→ Exercise directions
Copy out all of the rows below, swapping "screenshot" for "screen capture" and changing nothing else. Leave the pictures out.

Dataset excerpt
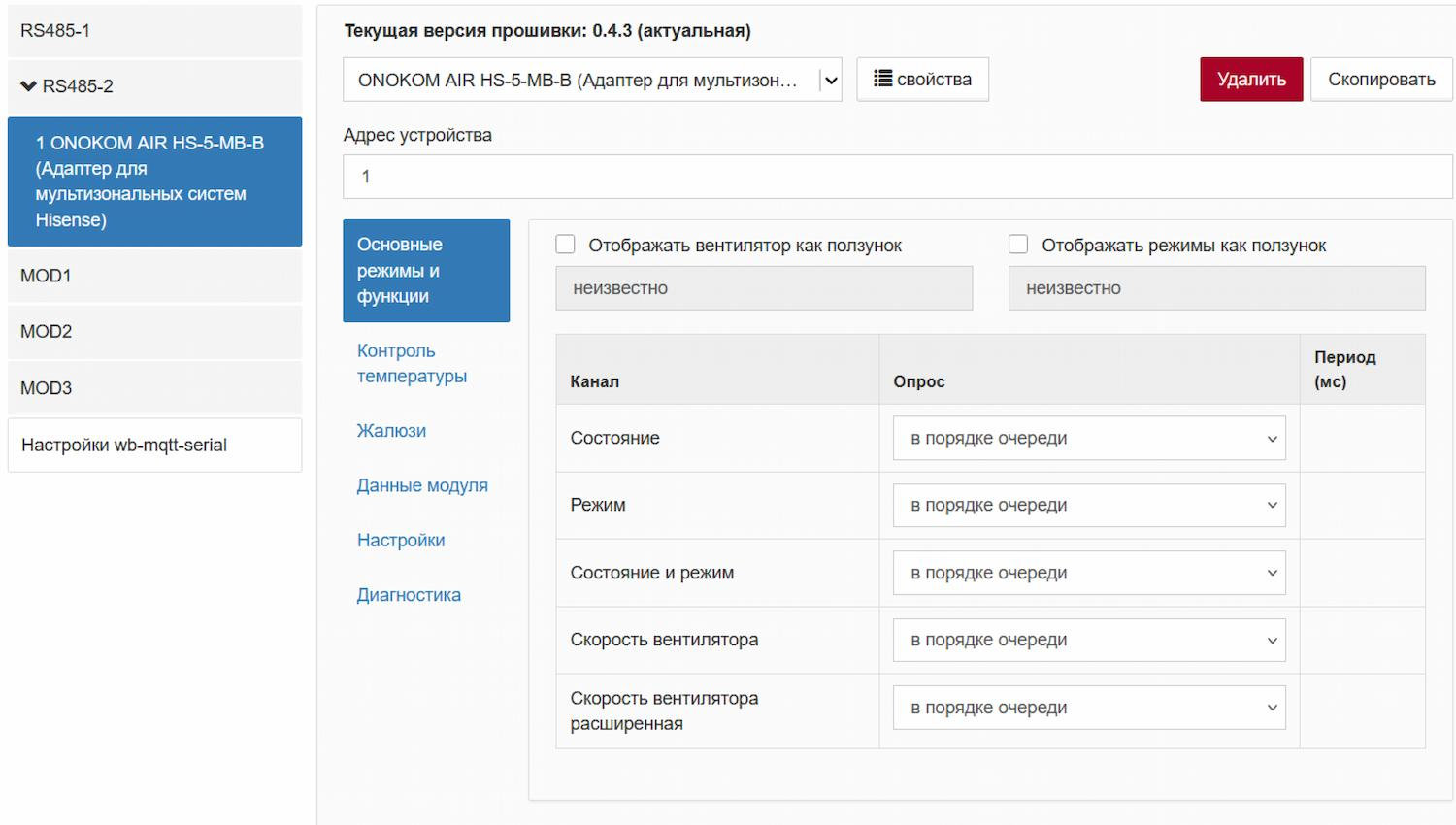
Task: Toggle "Отображать режимы как ползунок" checkbox
Action: click(1018, 245)
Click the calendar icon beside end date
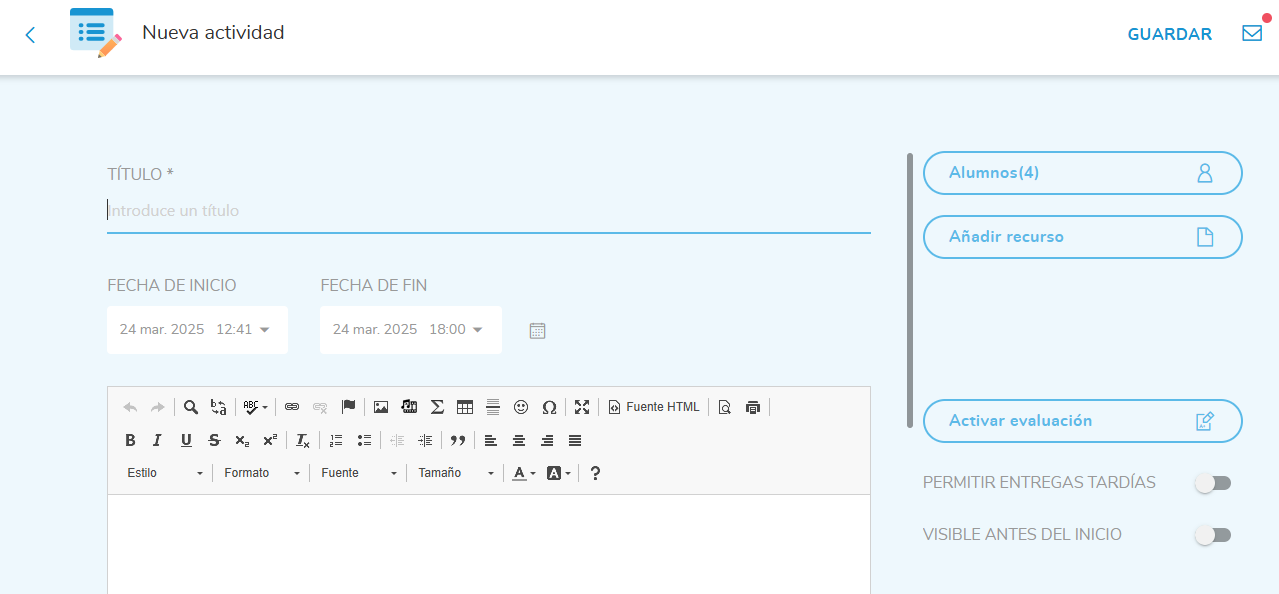Viewport: 1279px width, 594px height. click(537, 331)
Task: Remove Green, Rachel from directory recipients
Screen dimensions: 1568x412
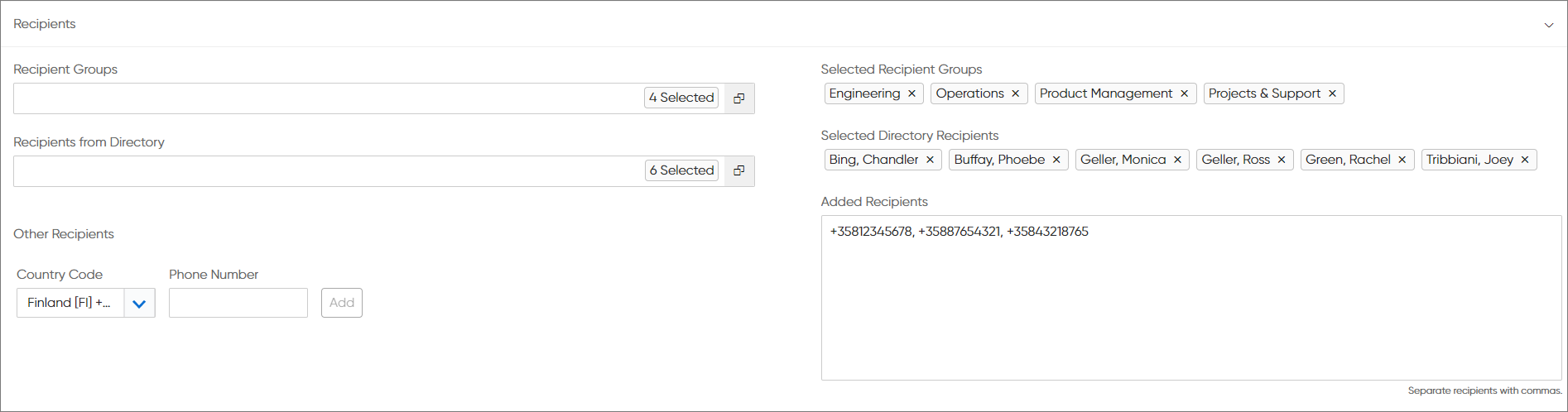Action: (1402, 160)
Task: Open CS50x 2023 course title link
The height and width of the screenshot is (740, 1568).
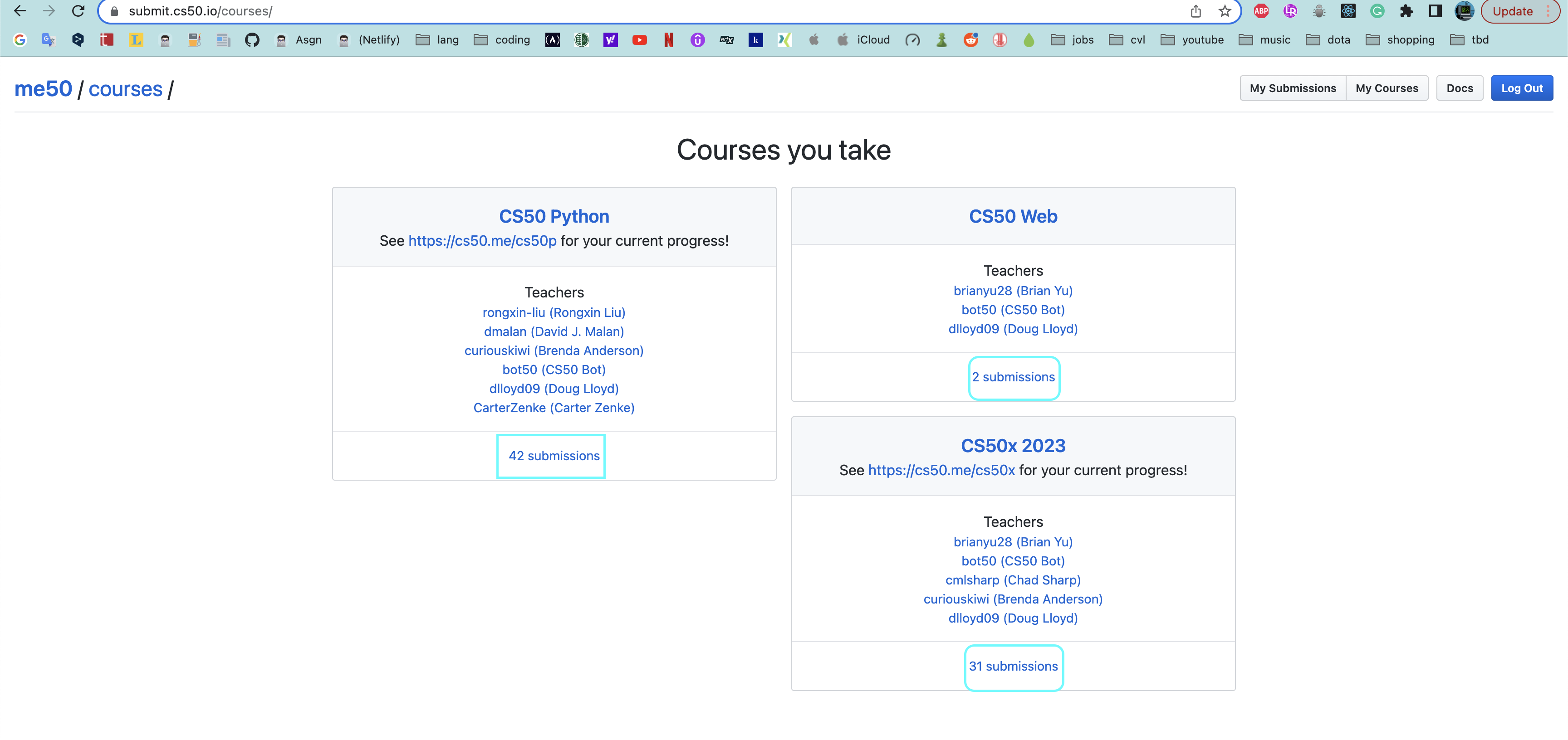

→ Exercise solution
Task: Toggle "Отображать режимы как ползунок" checkbox
Action: click(1018, 245)
Click the calendar icon beside end date
Viewport: 1279px width, 594px height. click(537, 331)
Task: Remove Green, Rachel from directory recipients
Screen dimensions: 1568x412
Action: (1402, 160)
Task: Open CS50x 2023 course title link
The height and width of the screen capture is (740, 1568).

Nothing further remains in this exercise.